Less than twenty-four hours ago, Tesla Motors unveiled its enigmatic 2014 Model X Crossover SUV to the world, becoming the first automaker to promise a crossover utility with doors you’d normally find on a sports car.
But while its ostentatious falcon doors might gain it some design kudos, it could also give Tesla some extra headaches when bringing it to market.
No Roof Rack
Look at almost any SUV on the market today, and the chance are you can buy an array of roof-mounted luggage racks, from the humble roof box through to fully automated bicycle carriers.
But with doors that hinge upwards, roof racks become an impossibility.
And while we admit that as with any car, a roof rack would severely affect the Model X’s aerodynamic drag and thus the range it could give on a full charge, we feel most SUV buyers expect to be able to carry luggage on the roof if they need to.
Tesla Model X
Of course, we have to acknowledge that the lack of roof rack capability isn’t necessarily a bad thing altogether.
Without the ability to carry luggage on a roof rack, Tesla engineers know that the Model X will be able to retain its low center of gravity, regardless of how it is used. And that means predictable, exceptional handling.
Like any car sold in the U.S. will have to prove itself in tough crash tests, which will include rollover safety tests.
But with falcon doors and an almost all-glass roof, the 2014 Model X may encounter some additional engineering challenges.
Firstly comes roof strength. Rather than transmit loads through a series of steel or aluminum reinforcements as most solid car roofs do, the Model X will have to transmit impact and load forces through the glass itself, as well as through the heavy falcon doors.
Tesla Model X
Secondly, while traditional car doors will open even if the car is on its roof, falcon-winged doors will not be able to open fully if the car is resting on its roof, hindering recuse attempts in the event of a crash.

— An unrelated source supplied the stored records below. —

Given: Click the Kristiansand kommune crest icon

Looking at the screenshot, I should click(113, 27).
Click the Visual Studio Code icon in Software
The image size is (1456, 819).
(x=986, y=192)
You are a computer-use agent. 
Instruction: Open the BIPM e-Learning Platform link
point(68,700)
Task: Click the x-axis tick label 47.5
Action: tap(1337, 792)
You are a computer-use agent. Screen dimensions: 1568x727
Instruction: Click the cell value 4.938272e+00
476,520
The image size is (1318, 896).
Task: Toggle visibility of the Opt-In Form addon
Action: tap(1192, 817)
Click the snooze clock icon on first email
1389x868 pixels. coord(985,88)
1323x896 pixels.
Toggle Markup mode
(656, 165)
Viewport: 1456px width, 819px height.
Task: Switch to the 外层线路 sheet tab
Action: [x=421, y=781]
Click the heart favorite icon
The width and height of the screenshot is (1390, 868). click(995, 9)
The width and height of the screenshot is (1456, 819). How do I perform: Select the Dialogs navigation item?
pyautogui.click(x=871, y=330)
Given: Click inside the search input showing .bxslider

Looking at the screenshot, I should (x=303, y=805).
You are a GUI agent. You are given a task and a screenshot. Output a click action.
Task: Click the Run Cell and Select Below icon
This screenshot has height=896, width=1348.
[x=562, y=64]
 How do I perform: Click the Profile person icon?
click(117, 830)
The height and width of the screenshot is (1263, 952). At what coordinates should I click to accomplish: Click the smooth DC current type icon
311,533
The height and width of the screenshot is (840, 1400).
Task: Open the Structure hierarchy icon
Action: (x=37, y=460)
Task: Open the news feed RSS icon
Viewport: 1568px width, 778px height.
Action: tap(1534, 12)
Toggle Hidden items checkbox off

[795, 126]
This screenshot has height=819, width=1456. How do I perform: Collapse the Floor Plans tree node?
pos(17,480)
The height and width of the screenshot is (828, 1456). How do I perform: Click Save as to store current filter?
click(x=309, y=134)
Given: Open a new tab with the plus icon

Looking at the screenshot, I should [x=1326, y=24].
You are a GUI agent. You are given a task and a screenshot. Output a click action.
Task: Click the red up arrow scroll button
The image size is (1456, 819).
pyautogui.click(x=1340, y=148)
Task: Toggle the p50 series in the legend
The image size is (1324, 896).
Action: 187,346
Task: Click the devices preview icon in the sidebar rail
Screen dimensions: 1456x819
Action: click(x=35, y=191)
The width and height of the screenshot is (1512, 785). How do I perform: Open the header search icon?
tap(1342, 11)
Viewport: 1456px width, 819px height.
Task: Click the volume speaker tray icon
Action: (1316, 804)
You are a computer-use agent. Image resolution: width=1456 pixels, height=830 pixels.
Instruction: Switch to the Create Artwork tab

In order to overcome this, we’d expect Tesla engineers to have built some form of safety detachment system into the Model X’s falcon door hinges.
In the same way that an airbag is activated in the event of a crash, we’d expect a sensor to trigger a detonation system that could detach the doors from the car in the case of a rollover.
Extra Complexity = Extra Cost
In adding falcon wing doors, Tesla has solved a problem that many car buyers didn’t even think they had, namely poor second- and third-row seat access.
At the same time however, Tesla has turned the door from a simple hinge into an extremely complicated, fully-automated, articulated machine.
That, as well as the all-glass roof, will no-doubt increase production costs dramatically, resulting in a hefty sticker price.
What Do You Think?
We love the Tesla Model X’s sweeping lines, spacious interior and impressive performance specs, but we can’t help but wonder if its mix of regular front and falcon rear doors make for a car that’s just too quirky for the regular SUV buyer.
But what do you think? Has Tesla made things hard for itself in the pursuit of design excellence, or are the falcon wings the pinnacle of practicality?